▶ _Exercise requirements_: The lines below, from the first through the one containing "You are a computer-use", are to be given again exactly, with pictures left out and nothing added.

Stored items
········

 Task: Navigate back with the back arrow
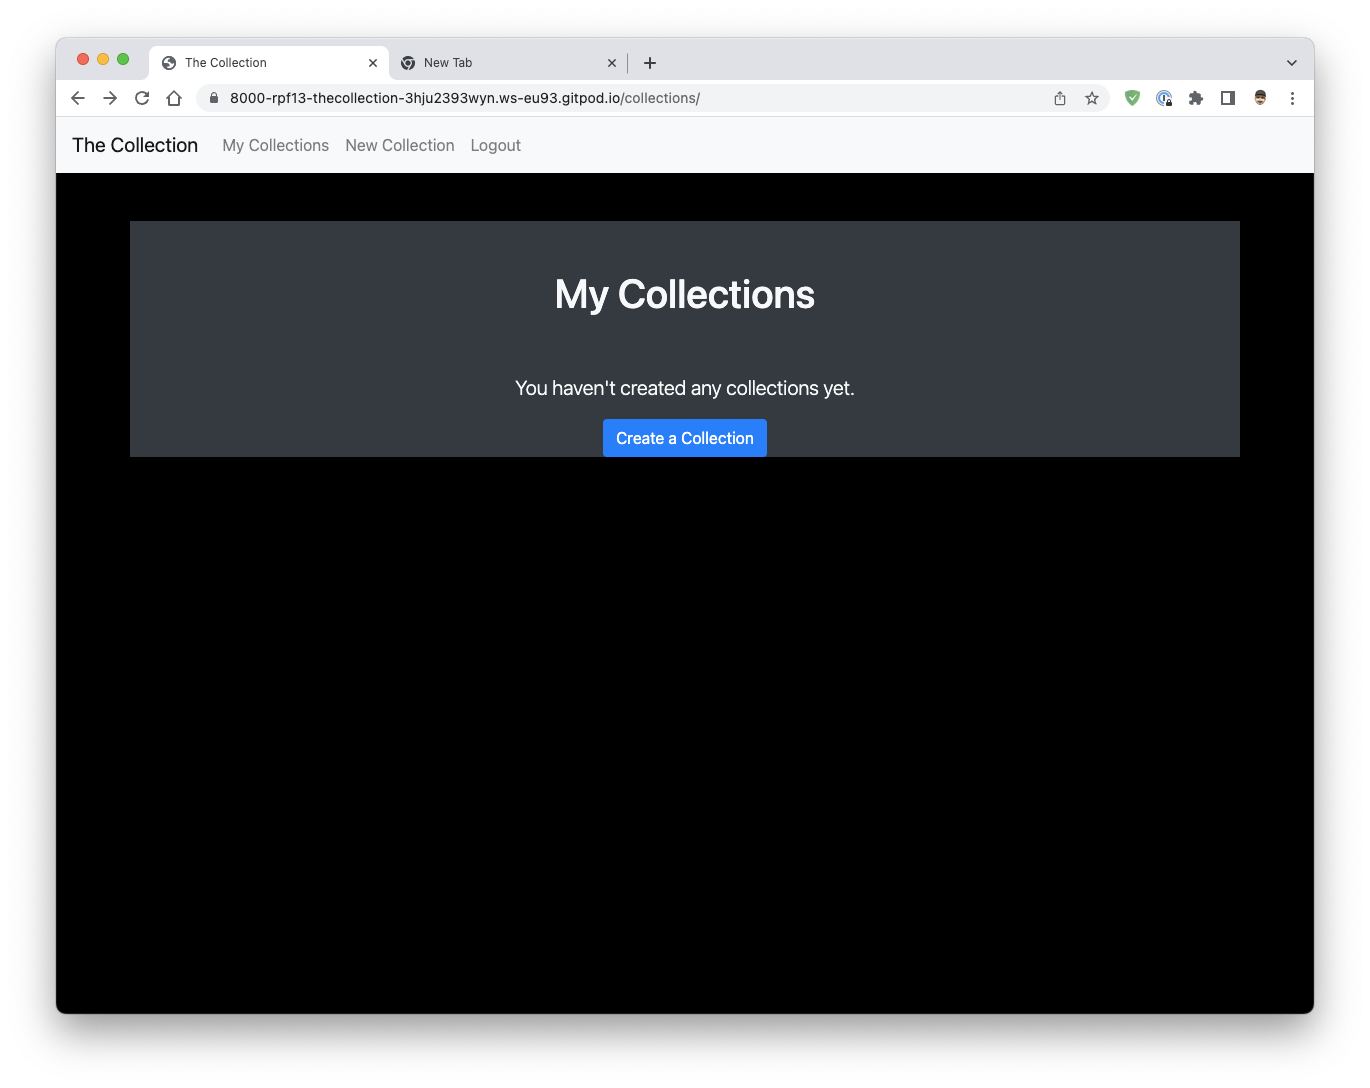(x=77, y=98)
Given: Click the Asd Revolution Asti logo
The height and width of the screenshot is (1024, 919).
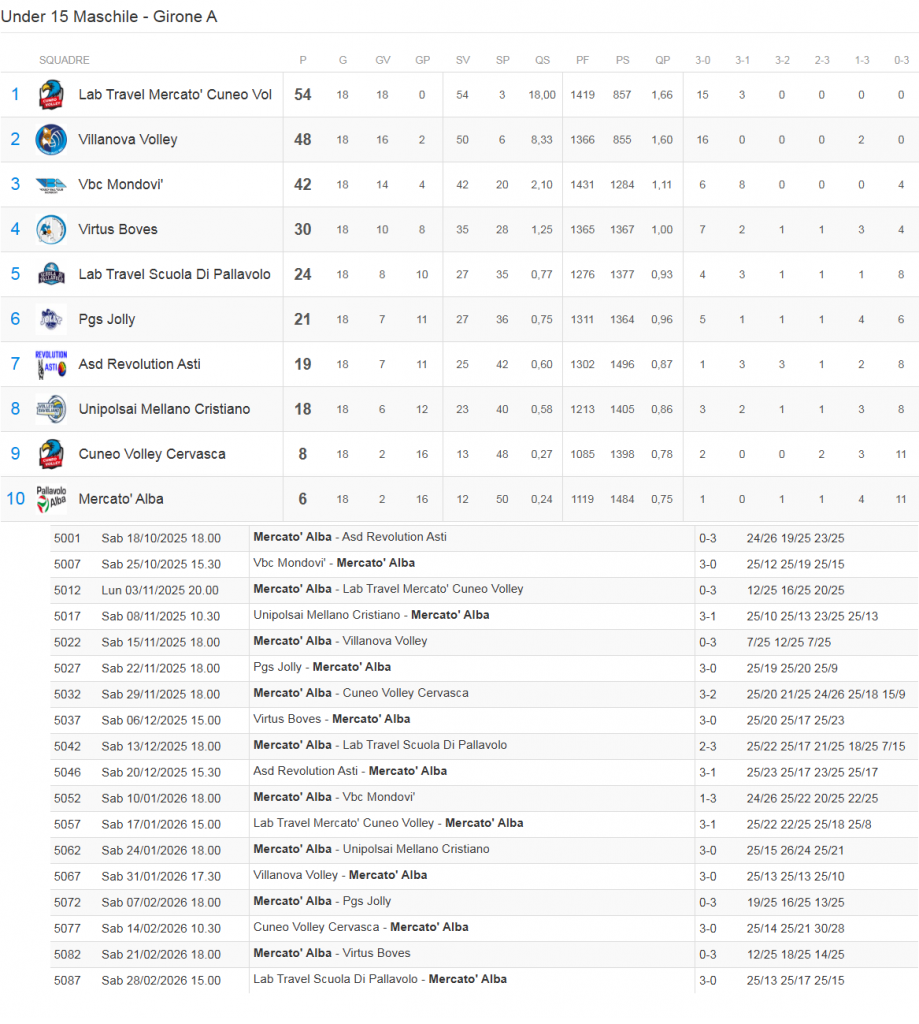Looking at the screenshot, I should pyautogui.click(x=51, y=364).
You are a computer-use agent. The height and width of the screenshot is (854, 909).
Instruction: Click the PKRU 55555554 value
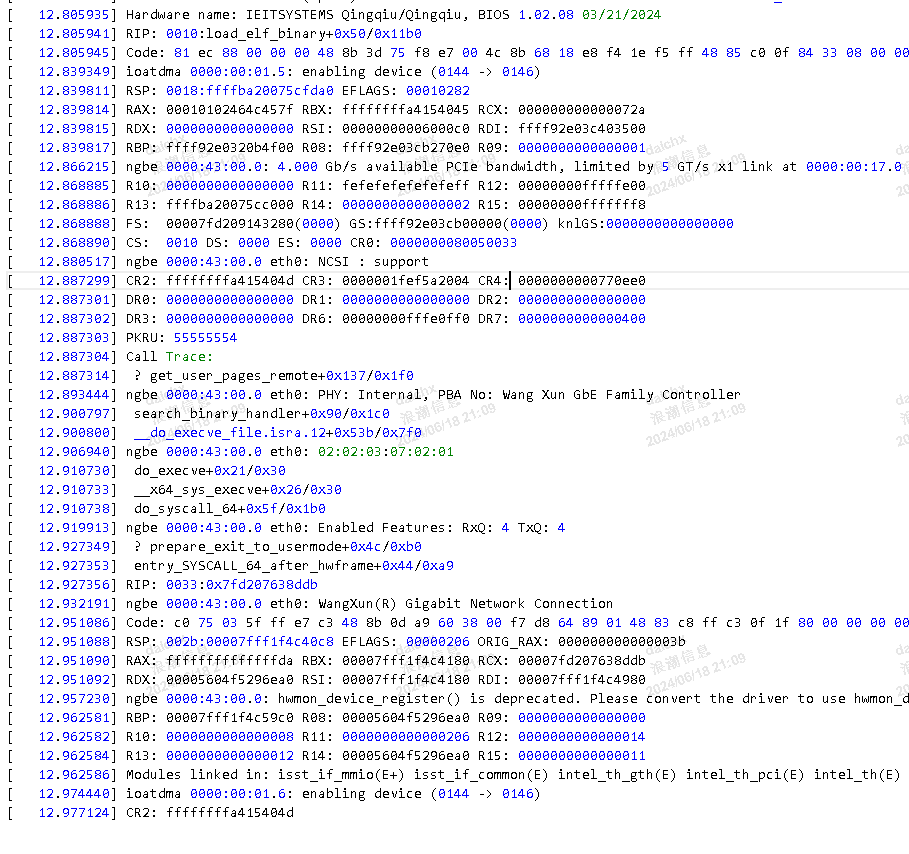point(205,338)
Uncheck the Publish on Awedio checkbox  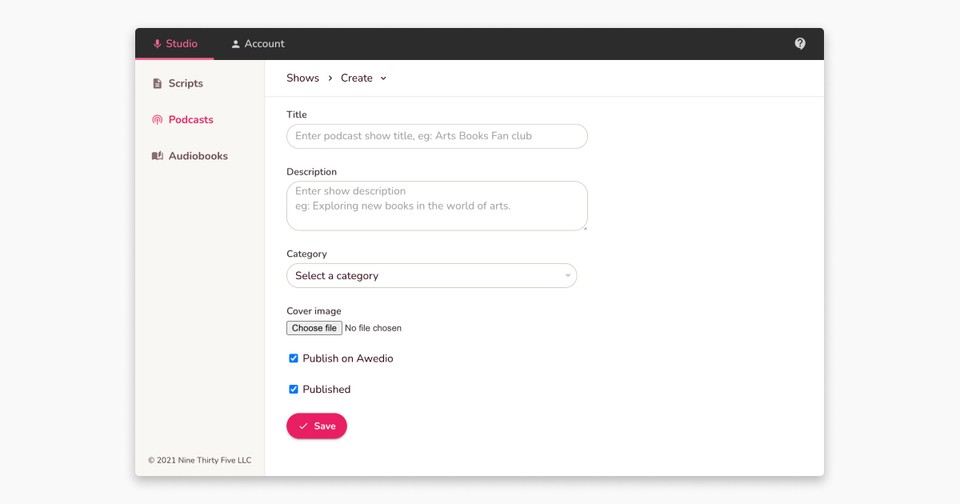(294, 358)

········

▶ _Result for this task_:
 Task: Navigate back with the back arrow
(x=77, y=98)
Given: Click the Asd Revolution Asti logo
The height and width of the screenshot is (1024, 919).
Looking at the screenshot, I should pyautogui.click(x=51, y=364).
You are a computer-use agent. The height and width of the screenshot is (854, 909).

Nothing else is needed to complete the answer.